Mecklenburg Medical Group sues Atrium Health to split from hospital system

Mecklenburg Medical Group sued Charlotte, N.C.-based Atrium Health in an effort to sever ties and operate independently of the region's dominant health system, according to The Charlotte Observer.

In the lawsuit filed April 2, Mecklenburg Medical — the largest physicians practice operated by Atrium — accuses the health system of monopolistic and anti-competitive behavior. In addition, the suit further accuses Atrium of refusing to release physicians from its restrictions.  

"Though purporting to be a nonprofit institution, Atrium — with its bloated management bureaucracy — has repeatedly complained and contended that it 'loses' millions of dollars on the MMG physicians each year," the suit reads, according to The Charlotte Observer.   "In sum, Atrium is acting as the exact opposite of the nonprofit healthcare provider that it claims to be."
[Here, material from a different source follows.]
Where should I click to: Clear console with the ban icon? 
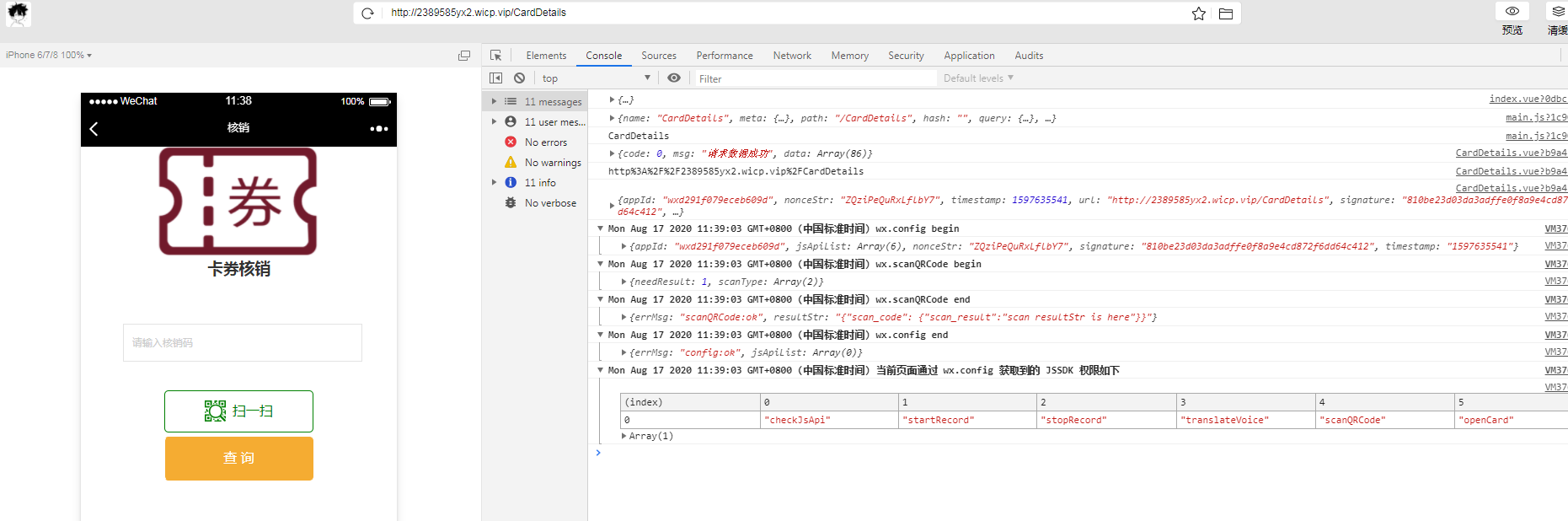point(520,78)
The medical group, which operates across North and South Carolina, hopes the lawsuit will allow physicians to break free from Atrium's employment restrictions and instead practice independently. Dale Owen, MD, a cardiologist spearheading the effort to sever ties from Atrium, told The Charlotte Observer, the medical group is seeking to operate independently so they can spend more quality time with patients and remove Atrium's overhead costs.

Mecklenburg Medical joined Atrium, formerly known as Carolinas HealthCare, in 1993. It employs 104 physicians in several specialties, including internal medicine, dermatology and sleep medicine.

Atrium declined The Charlotte Observer's initial request for comment.